India is set to test the home-grown cryogenic stage and technology — developed after 18 years of research — in its rocket, GSLV, on April 15 from the Sriharikota spaceport.
Asked at a press conference here if Russians were involved in the development of cryogenic technology, ISRO Chairman K Radhakrishnan said India certainly learnt a lot working with Moscow and it was a “good learning experience”.
But he asserted: “The (cryogenic) engine is designed by our own engineers, our own industry fabricated it, tested…”. He added: “It’s Indian. You should be proud of it”.
ISRO officials recalled that the US exerted pressure on Russia not to provide cryogenic technology and India took a bold decision in 1992 to develop it indigenously.
Of the seven engines supplied by Russia earlier, ISRO has used five.

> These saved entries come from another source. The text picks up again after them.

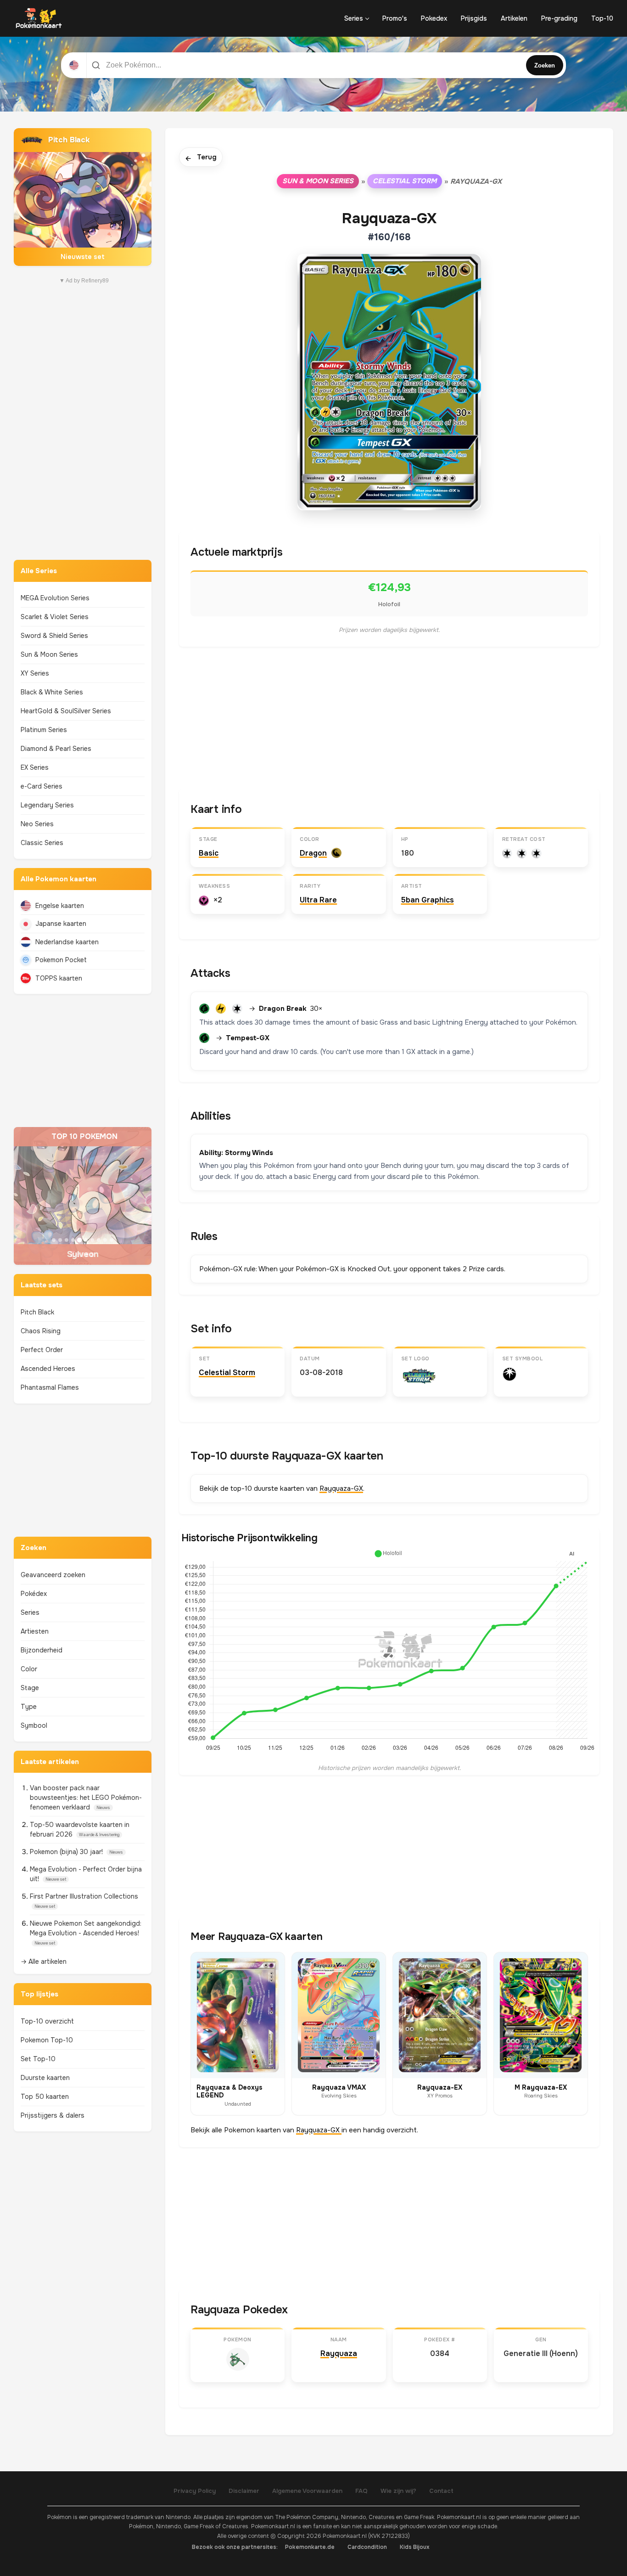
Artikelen (514, 18)
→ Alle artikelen (44, 1961)
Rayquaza (338, 2353)
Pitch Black (37, 1312)
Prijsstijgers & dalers (52, 2115)
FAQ (361, 2491)
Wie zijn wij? (398, 2491)
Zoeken (544, 65)
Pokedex (434, 18)
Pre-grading (559, 18)
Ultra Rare (318, 900)
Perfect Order (42, 1350)
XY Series (35, 673)
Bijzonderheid (41, 1650)
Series (353, 18)
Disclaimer (244, 2491)
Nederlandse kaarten (67, 942)
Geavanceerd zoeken (53, 1575)
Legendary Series (47, 805)
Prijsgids (474, 18)
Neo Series (37, 824)
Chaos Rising (41, 1331)
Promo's (394, 18)
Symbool (34, 1725)
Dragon (313, 853)
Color (29, 1669)
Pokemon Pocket (61, 960)
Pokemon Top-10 (47, 2040)
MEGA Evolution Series (55, 598)
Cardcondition (367, 2547)
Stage (30, 1688)
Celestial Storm (405, 181)
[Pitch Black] (82, 197)
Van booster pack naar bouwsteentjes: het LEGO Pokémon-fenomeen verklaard (86, 1797)
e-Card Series (41, 786)
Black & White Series (52, 692)
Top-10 (602, 18)
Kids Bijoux (415, 2547)
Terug (201, 157)
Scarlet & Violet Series (55, 617)
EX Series (35, 767)
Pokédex (34, 1594)
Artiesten (35, 1631)
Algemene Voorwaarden (307, 2491)
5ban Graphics (427, 900)
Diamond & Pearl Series (56, 748)
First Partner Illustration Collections (84, 1896)
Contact (441, 2491)
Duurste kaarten (45, 2078)
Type (29, 1706)
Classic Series (42, 843)
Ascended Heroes (48, 1368)
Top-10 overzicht (47, 2021)
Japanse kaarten (60, 923)
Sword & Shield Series (54, 635)
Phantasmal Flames (50, 1387)
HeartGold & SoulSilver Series (66, 711)
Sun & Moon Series (49, 654)
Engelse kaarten (59, 906)
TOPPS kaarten (58, 978)
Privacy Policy (195, 2491)
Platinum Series (44, 730)
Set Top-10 (38, 2059)
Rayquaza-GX (341, 1488)
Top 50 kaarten (45, 2096)
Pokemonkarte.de (310, 2547)
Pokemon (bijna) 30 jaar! (67, 1852)
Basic (208, 853)
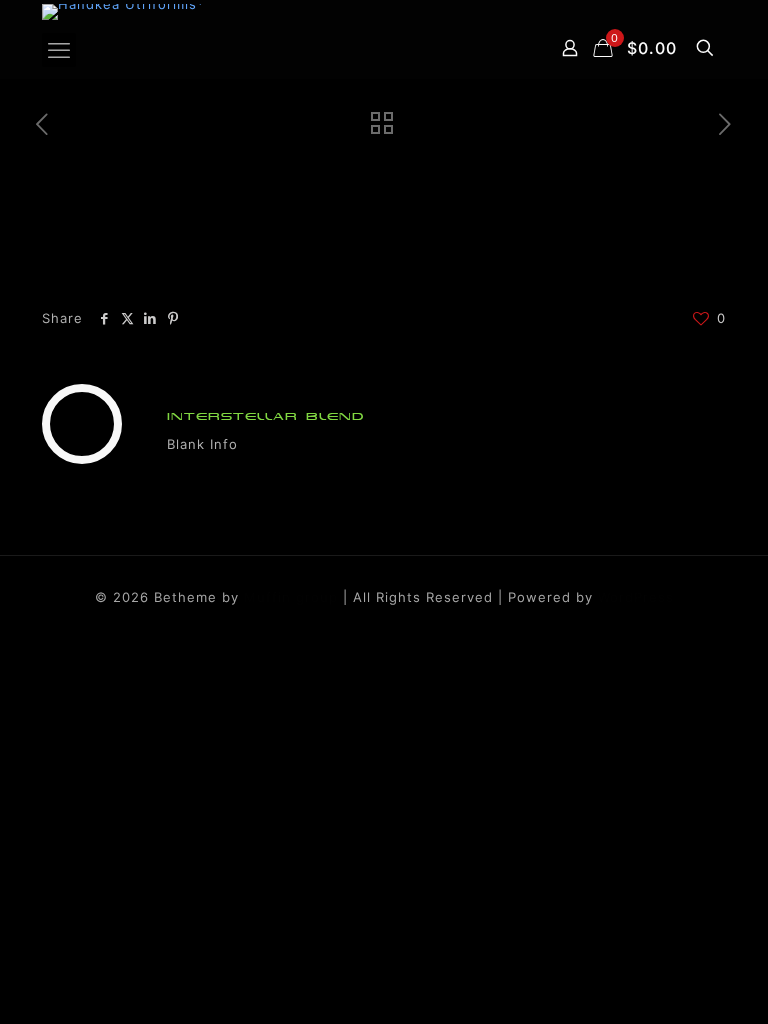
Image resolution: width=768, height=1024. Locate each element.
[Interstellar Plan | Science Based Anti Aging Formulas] (123, 12)
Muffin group (291, 597)
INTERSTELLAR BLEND (266, 416)
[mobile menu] (59, 50)
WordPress (636, 597)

Radhakrishnan said India developing this complex technology is a “befitting reply” to technology denial regimes.
“About Rs 335 crore is the amount used for the development (of indigenous cryogenic engine and stage),” Radhakrishnan said.
The Rs 175-crore GSLV-D3 would carry the Rs 150-crore, 2220 kg GSAT-4 experimental communications satellite in the proposed mission on April 15. The ISRO chairman said the PSLV mission, which would launch Cartosat-2B, an Algerian satellite, two Canadian nano-satellite, and Studsat developed by Indian students, is slated in the first half of May.